First, a dataset of synthetic observed values was defined as all integers from 5 to 15. Then twenty-five different prediction sets were constructed, one for each of the orthogonal combinations of five levels (weights) of systematic errors and five levels of random errors. The synthetic predictions were computed according to:

$p_{ijk} = o_{ijk} + w_{ri} × e_{rk} + w_{sj} × e_{sk}$

where p is a vector of predicted values, o is a vector of observed value, w_r is a vector of weights of the random error, w_s is a vector of weights of the systematic error, e_r is a vector of random errors and e_s is a vector of systemic errors (a bias). The vectors o, e_r and e_s, all of length 11, are:

$o = [5, 6, 7, …, 15]$

$w_r = w_s = [0, 0.25, 0.5, 0.75, 1]$

$e_r = [0 , -2, 4, 2, -8, 6, -4, -6, 10, -10, 8]$

$e_s≈[11,11,11,…,11]$

The systematic error weights were: 0, 25 %, 50 %, 75 % and 100 %. The vector e_r was obtained by sampling an ordered vector of integers between -5 and 5 without replacement and multiplying by 2. The constant bias of 11 was chosen such that the systematic errors would be of the same magnitude as the random errors. The systematic error was a constant offset 2 times the mean of the absolute random errors:

$2 × mean(abs(e_r )) = 10.90909$

### 2.2 A synthetic dataset for simulation of sensitivities to dataset properties

The synthetic dataset for simulation of sensitivities to dataset properties was constructed for one selected level of systematic and random errors (w_r=w_s=0.25). The vector of observed data (o) was linearly scaled to the ranges: [1, 19], [3,17 ], [5, 15], [7,13] and [9, 11], i.e to ranges that are 20%, 60%, 100%, 140 % and 180% of the original range in observed values.

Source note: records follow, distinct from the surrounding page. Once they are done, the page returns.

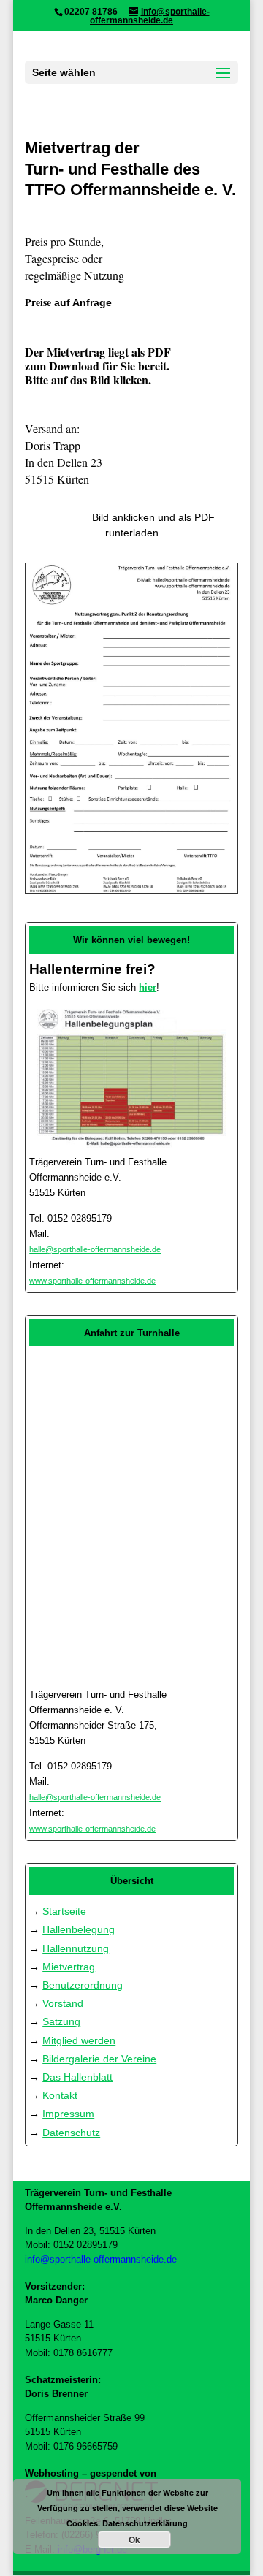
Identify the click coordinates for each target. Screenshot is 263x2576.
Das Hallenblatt (77, 2077)
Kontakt (59, 2095)
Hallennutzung (75, 1948)
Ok (134, 2539)
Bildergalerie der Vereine (99, 2059)
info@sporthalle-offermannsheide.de (101, 2259)
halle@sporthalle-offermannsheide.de (95, 1249)
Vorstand (62, 2003)
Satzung (61, 2021)
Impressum (68, 2113)
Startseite (64, 1911)
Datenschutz (71, 2132)
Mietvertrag (68, 1967)
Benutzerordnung (82, 1985)
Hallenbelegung (78, 1929)
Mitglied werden (78, 2040)
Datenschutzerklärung (145, 2523)
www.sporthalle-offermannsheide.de (92, 1280)
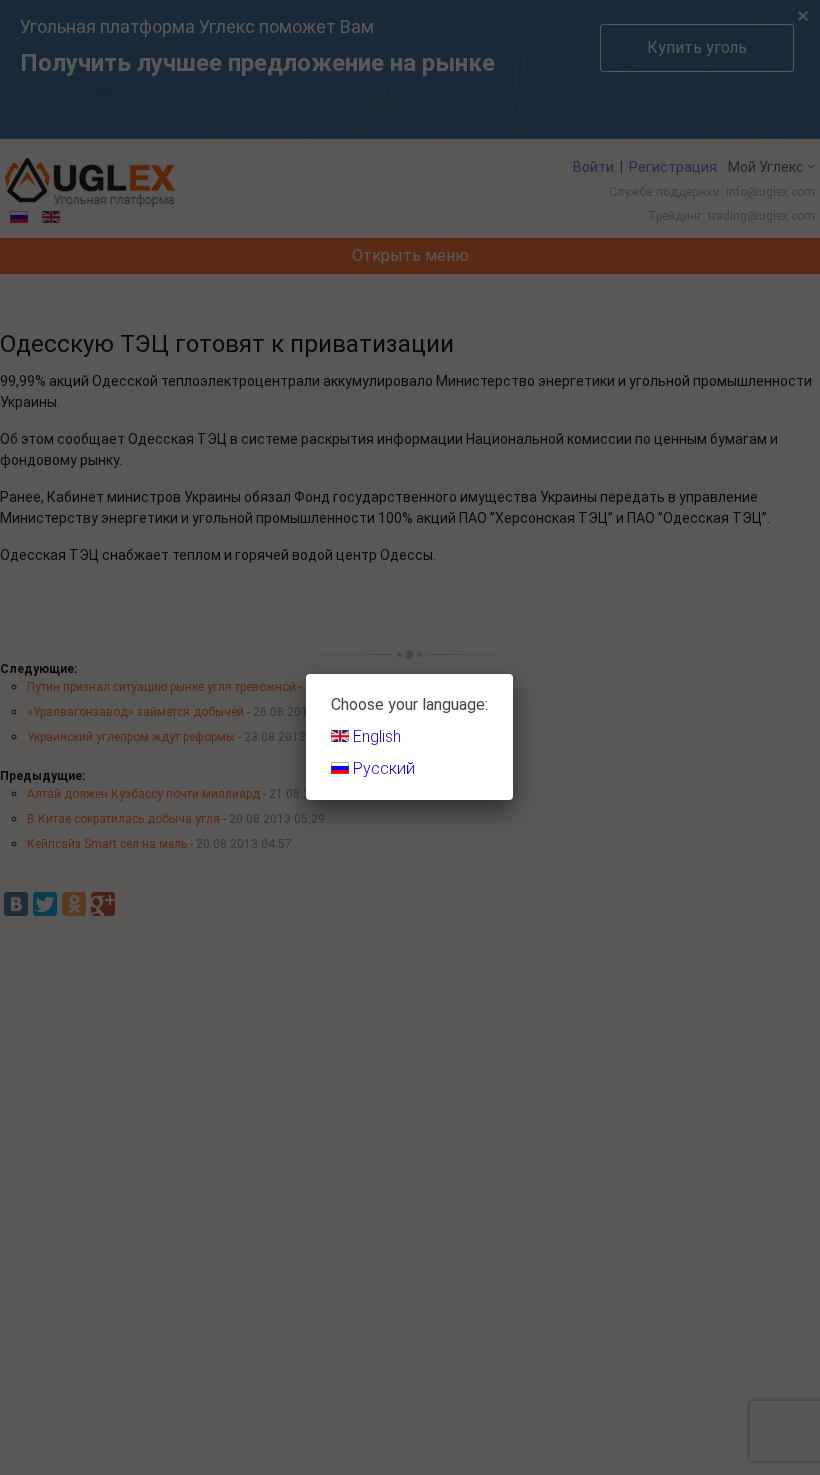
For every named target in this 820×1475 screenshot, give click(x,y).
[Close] (513, 674)
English (375, 736)
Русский (382, 768)
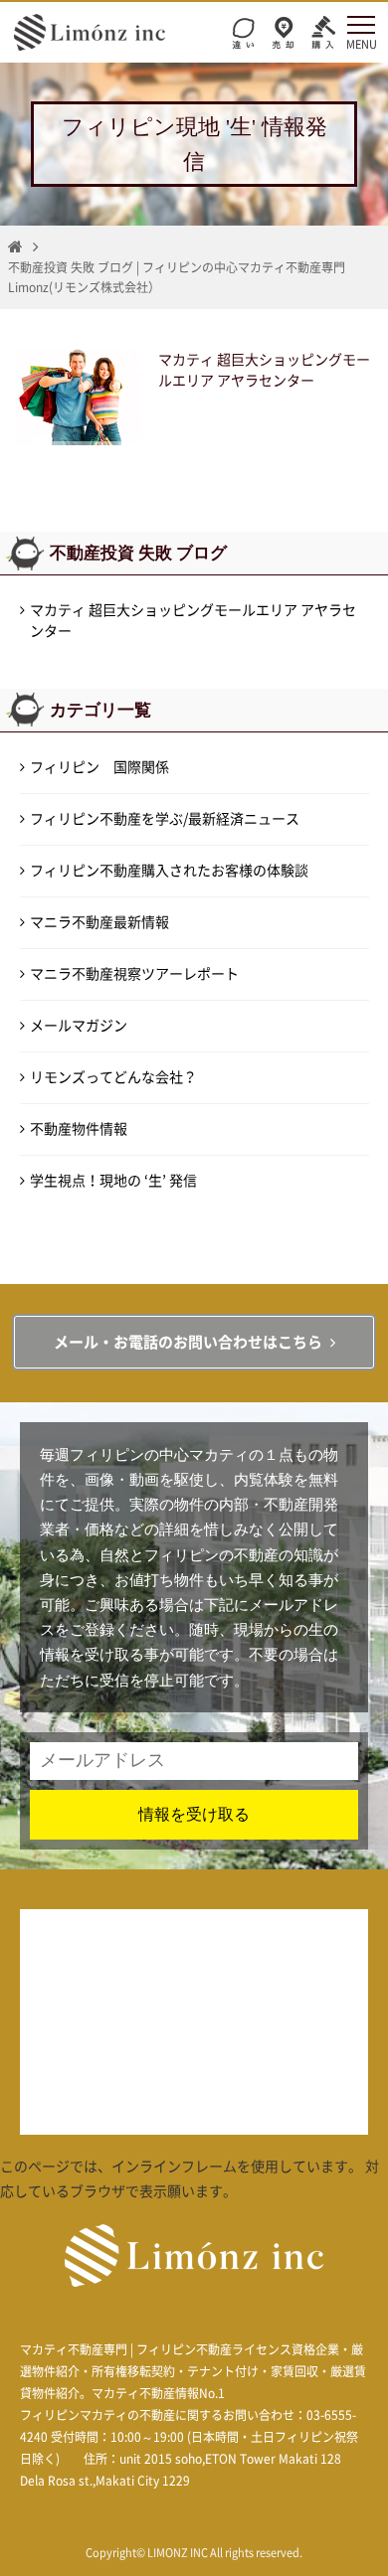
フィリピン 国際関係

$ranges = [0.2, 0.6, 1, 1.4, 1.8]$

Then, predicted values was computed according to equation 1. The resulting dataset was multiplied 1, 2, 3, 4, or 5 times to get different numbers of observations n:

$n = [11, 22, 33, 44, 55]$

This means that 25 datasets, one for each combination of the five ranges and the five numbers of observations were constructed.

## 3 Results

### 3.1 The synthetic datasets

Plots of predicted values versus observed values in the synthetic datasets are presented in figures 1 and 2.

{width=85%}

{width=85%}

### 3.2 Simulation results

Figures 3 and 4 show 28 validation metrics for the 25 datasets in Figure 1 and the 25 datasets in Figure 2. In Figure 3, it is evident that ac, adjr2, aic , e, lc, lccc, mad , mae, mape, mare, msdr, mse, nmse, nrmse, nu , precision, rmdse, rmse, rpd, rpiq, smape and sse are sentitive to both random and systematic errors, while mde, mdse and me (also called bias) area sensitive only to systematic error and nu, r, r2 and sde are sensitive only to random error. The metrics are dented by their function names in the valmetrics R package. Equations are given by Piikki et al. (in press).